株式会社IGポート(以下、IGポート)は、平成31年5月期第3四半期決算を4月12日(金)に発表した。当期の連結経営成績に関しては、売上高は66億9600万円(前年同期比4.4%増)、営業損失5億1700万円、経常損失は5億1800万円、親会社に帰属する四半期純損失は5億700万円だった。
経営成績に関する説明
IGポートグループは、アニメーション作品の企画や制作を行なう映像制作事業、コミック雑誌などの企画から販売、電子コミックスの配信を担当する出版事業、作品の二次利用による印税や収益分配金などを得る版権事業に取り組んでいる。

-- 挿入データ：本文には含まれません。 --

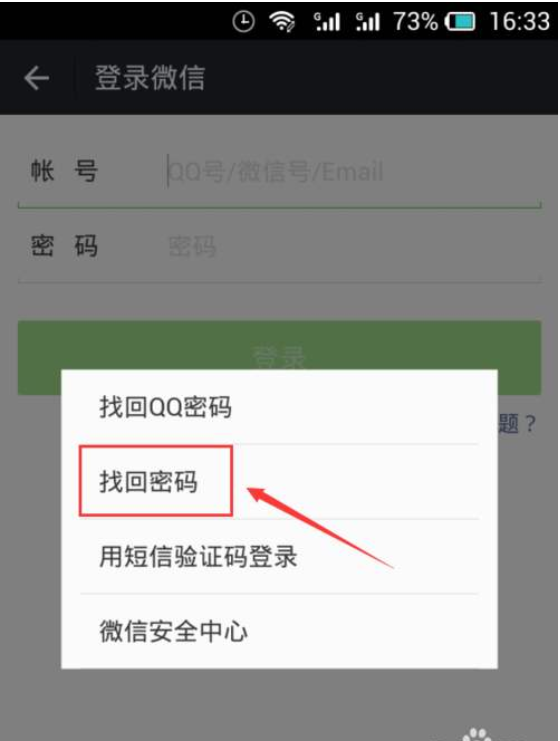
Task: Tap the battery icon in status bar
Action: (460, 22)
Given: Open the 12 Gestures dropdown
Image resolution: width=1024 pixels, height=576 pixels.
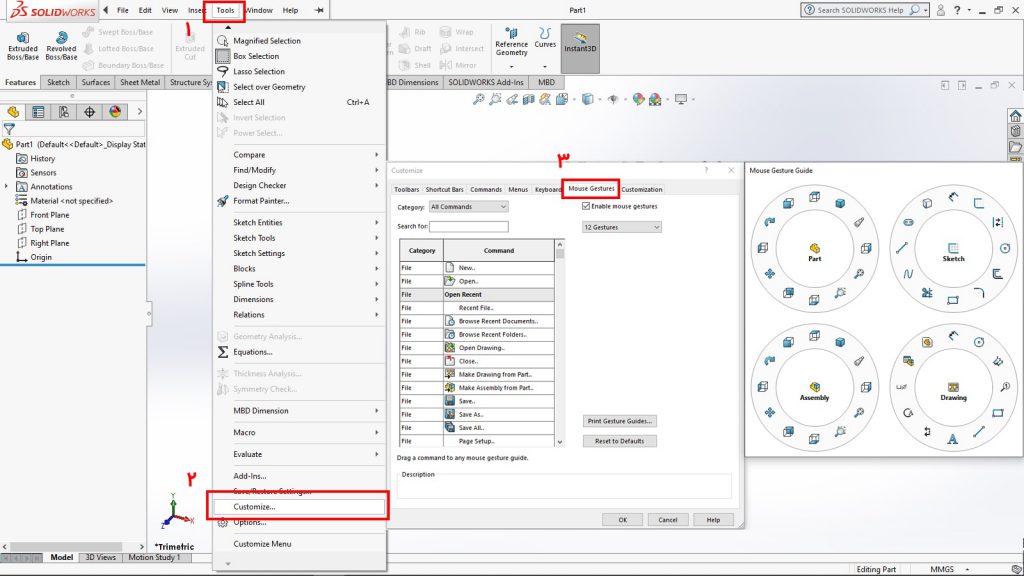Looking at the screenshot, I should (622, 227).

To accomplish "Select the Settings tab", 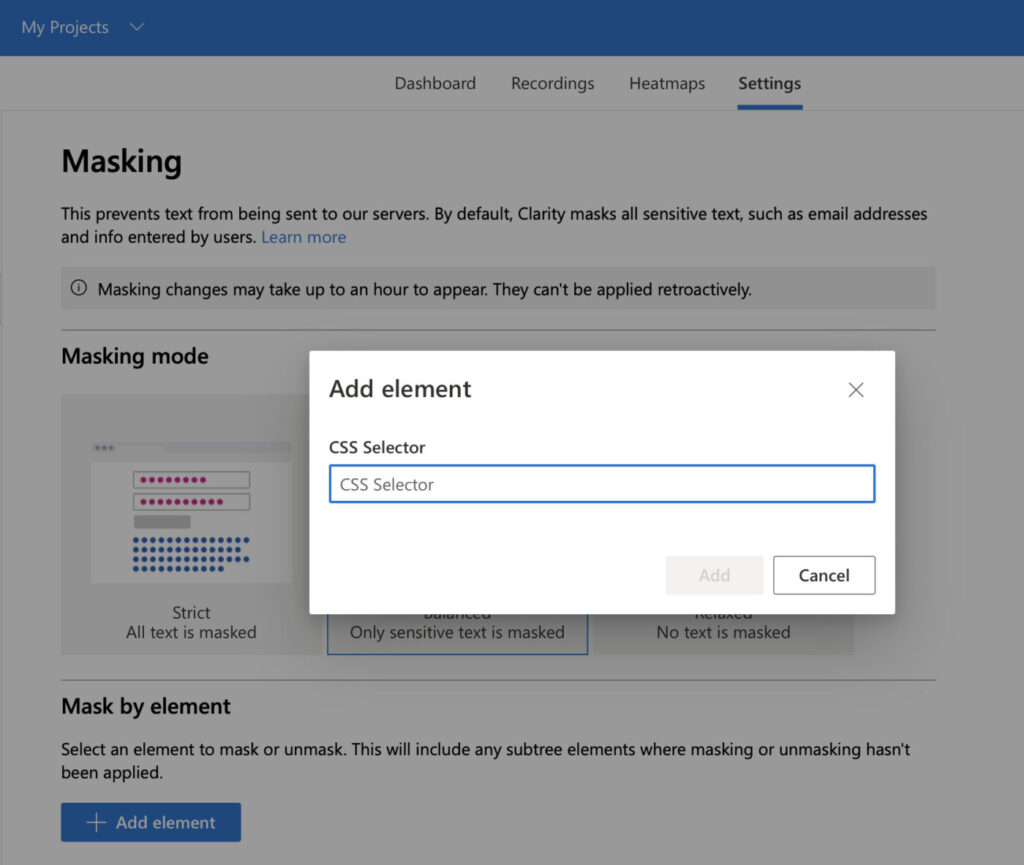I will [x=769, y=83].
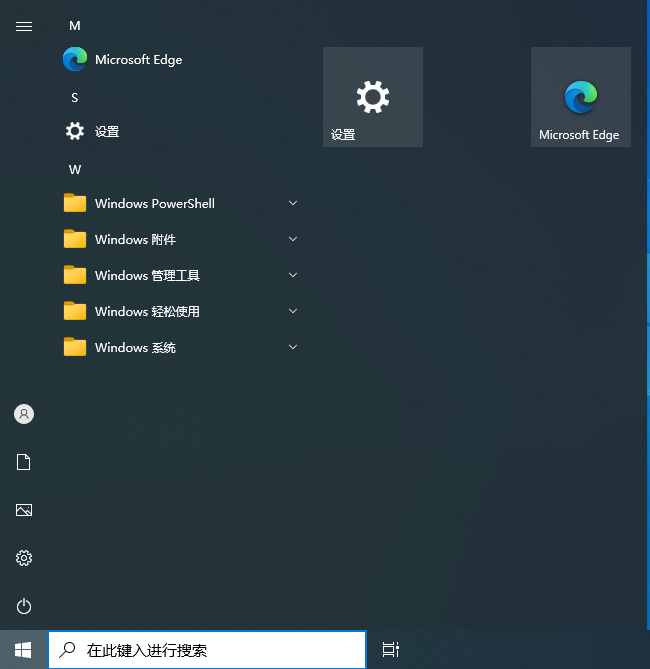Click the hamburger menu icon to expand Start
Viewport: 650px width, 669px height.
(x=24, y=27)
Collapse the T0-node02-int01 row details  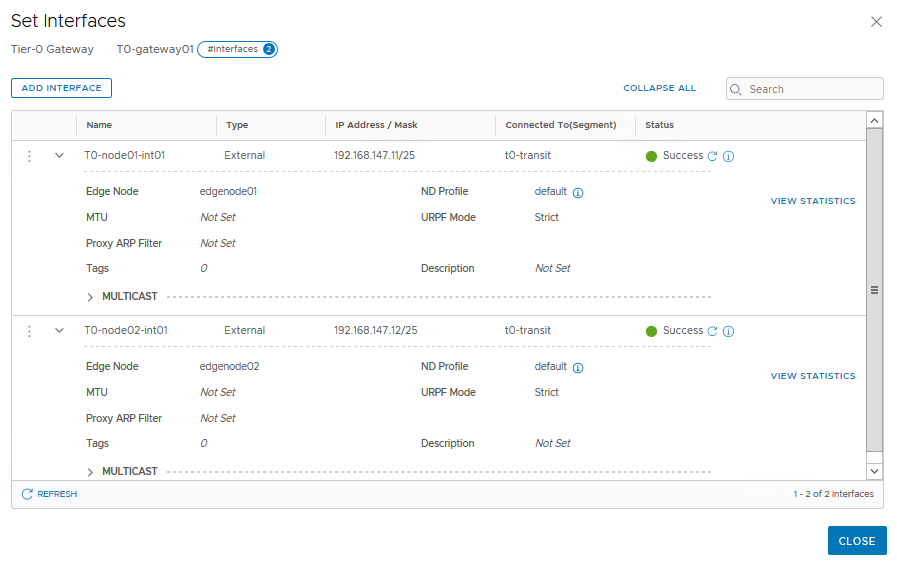(x=59, y=331)
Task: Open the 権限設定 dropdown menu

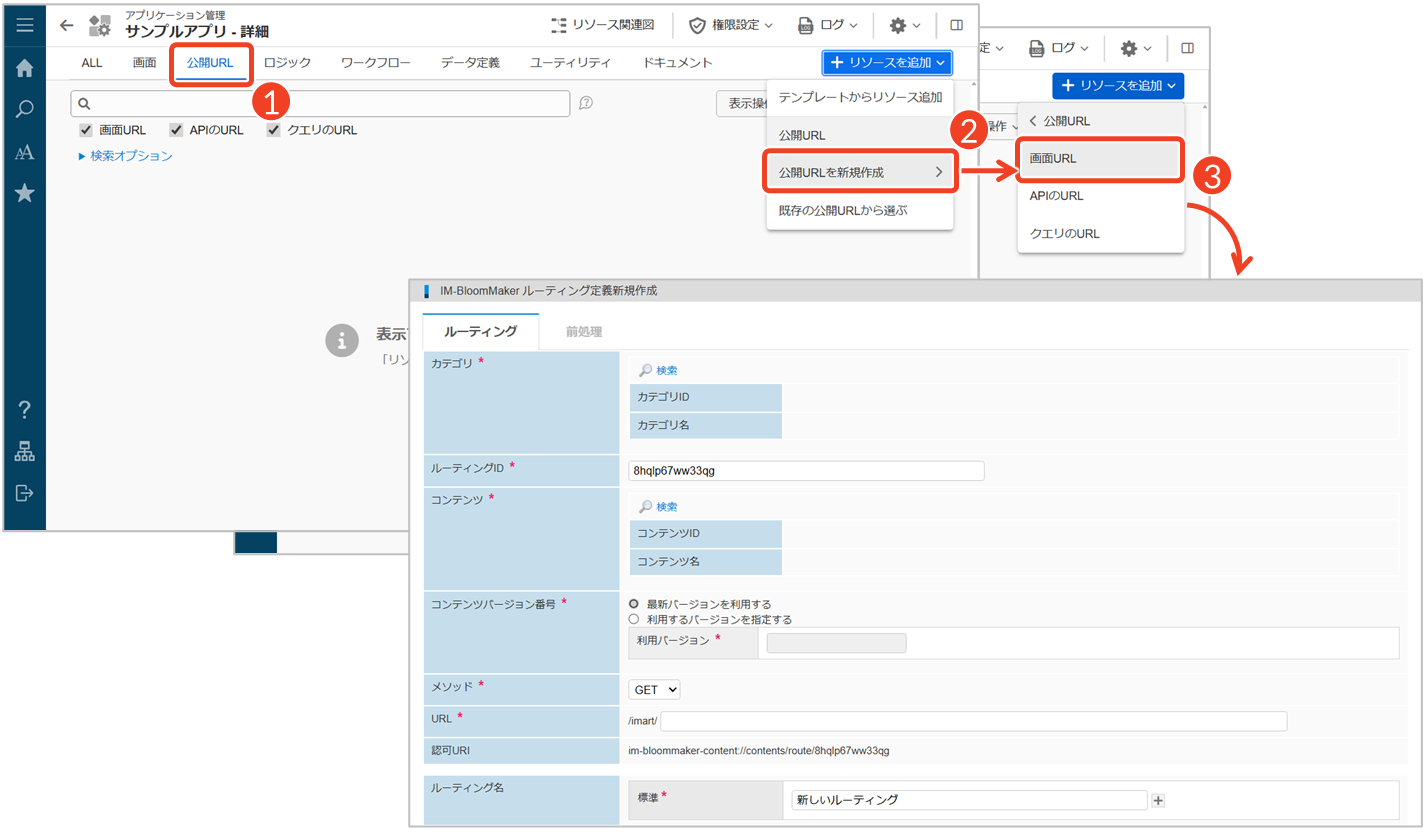Action: tap(731, 25)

以上の結果、当第3四半期連結累計期間の売上高は66億9643万円(前年同期比4.4%増)、経常損失は5億1863万円(前年同期は5億9673万円の経常利益)、親会社株主に帰属する四半期純損失は5億789万円(前年同期は2億4219万円の親会社株主に帰属する四半期純利益)だった。
セグメント毎の業績は以下。
映像制作事業
劇場用アニメーション「バースデー・ワンダーランド」、配信用アニメーション「ULTRAMAN」、テレビ用アニメーション「フューチャーカード 神バディファイト」「風が強く吹いている」などのアニメや、ゲーム用のアニメを制作。
新規受注の映像制作では、現況にあった確度の高い映像制作予算の策定による受注額の交渉を始めているが、前連結会計年度から続いている映像制作については、引き続きCG制作費や外注費の高騰、制作期間の長期化により厳しい状況が続いている。
上記の結果、売上高は46億9197万円(前年同期比30.1%増)、営業損失は5億3100万円(前年同期は3億9947万円の営業損失)だった。
出版事業
新刊の月刊誌「コミックガーデン」、コミックス『魔法使いの嫁 10巻』『あまんちゅ! 13巻』『リィンカーネーションの花弁 9巻』など、定期月刊誌9点、新刊コミックス・書籍61点を刊行した。
既刊コミックスの「リィンカーネーションの花弁」シリーズは、特に販売好調であったが、前年度にメディア化された「魔法使いの嫁」や「曇天に笑う」などの既刊コミックスの需要が一巡したこともあり、書店流通向けの売上が低調に推移した。
上記の結果、売上高は7億7895万円(前年同期比39.8%減)、営業利益は5439万円(同84.5%減)だった。
版権事業
「魔法使いの嫁」「進撃の巨人」「銀河英雄伝説 Die Neue These」「B: The
Beginning」などのシリーズを中心に、二次利用による収益分配を計上。
「魔法使いの嫁」の海外販売が落ち着いたことや、前年同期に比べて映像マスターやコンテンツ資産などの減価償却費が2億6532万円増加したことで、減収減益となった。
上記の結果、売上高は10億5362万円(前年同期比20.1%減)、営業利益は3610万円(同94.7%減)となった。
その他
雑誌のイラスト描きやキャラクターの商品化、スマートフォン向けアプリなどを展開。
上記の結果、売上高は1億7188万円(前年同期比10.9%減)、営業損失は366万円(前年同期は2084万円の営業損失)となった。